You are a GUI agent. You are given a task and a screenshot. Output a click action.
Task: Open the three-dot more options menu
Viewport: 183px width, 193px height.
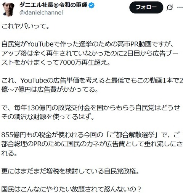click(x=180, y=7)
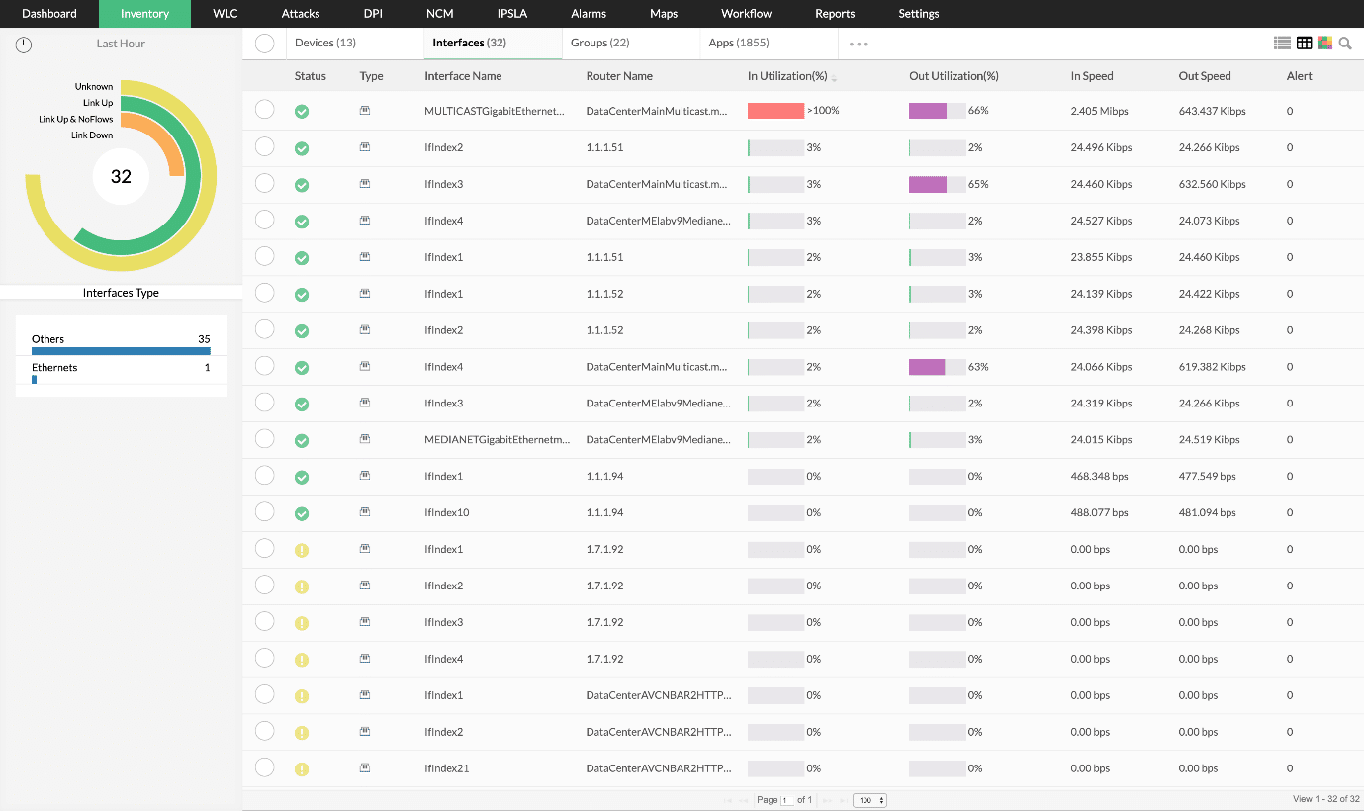Open the Alarms menu
This screenshot has width=1364, height=811.
coord(589,14)
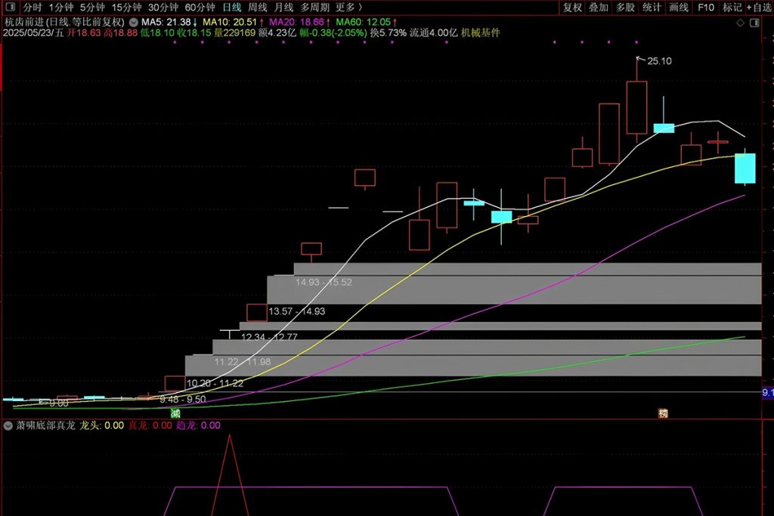Switch to 周线 weekly chart
This screenshot has width=774, height=516.
point(258,8)
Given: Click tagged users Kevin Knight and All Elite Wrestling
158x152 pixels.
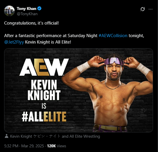Looking at the screenshot, I should 55,136.
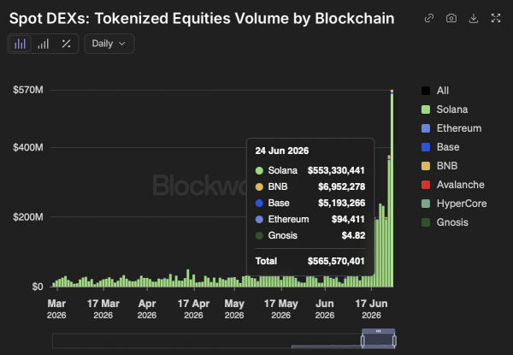Click the right range slider handle
The width and height of the screenshot is (513, 355).
coord(394,340)
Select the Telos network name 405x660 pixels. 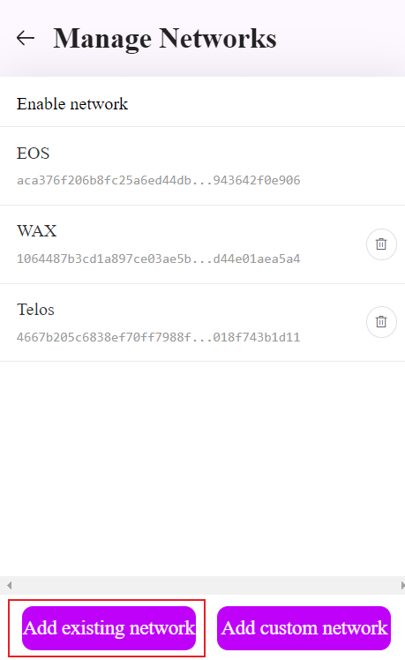click(36, 310)

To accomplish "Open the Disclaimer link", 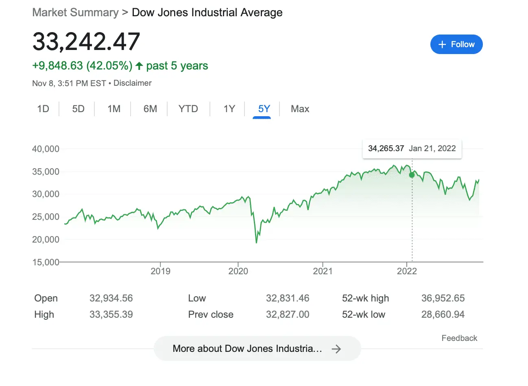I will click(132, 83).
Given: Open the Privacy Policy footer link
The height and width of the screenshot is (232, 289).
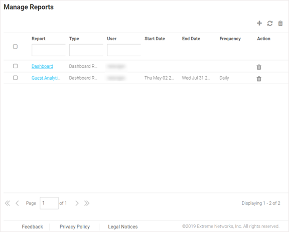Looking at the screenshot, I should coord(75,227).
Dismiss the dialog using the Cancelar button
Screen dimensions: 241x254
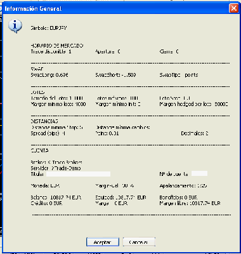pos(139,242)
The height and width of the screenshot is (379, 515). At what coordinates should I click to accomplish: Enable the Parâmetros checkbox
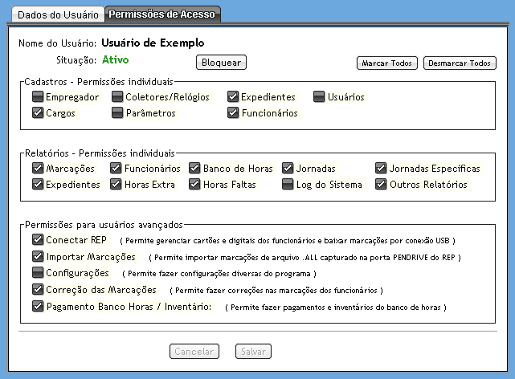tap(118, 113)
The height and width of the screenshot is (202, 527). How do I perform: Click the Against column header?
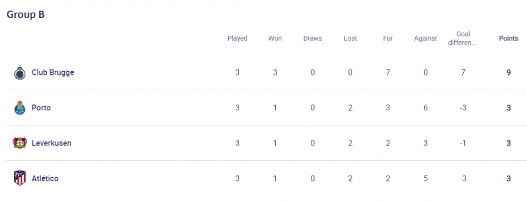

★ ★ ★ ★

**What you need to do**
Starting at the line that contains "The height and width of the screenshot is (232, 289).", restate each line verbatim through the final line of the listing, skipping all pictures.

**Solution to the problem**
The height and width of the screenshot is (232, 289).
Looking at the screenshot, I should coord(75,227).
Dismiss the dialog using the Cancelar button
Screen dimensions: 241x254
pos(139,242)
The height and width of the screenshot is (379, 515). At what coordinates should I click to accomplish: Enable the Parâmetros checkbox
tap(118, 113)
The height and width of the screenshot is (202, 527). How do I perform: Click the Against column header?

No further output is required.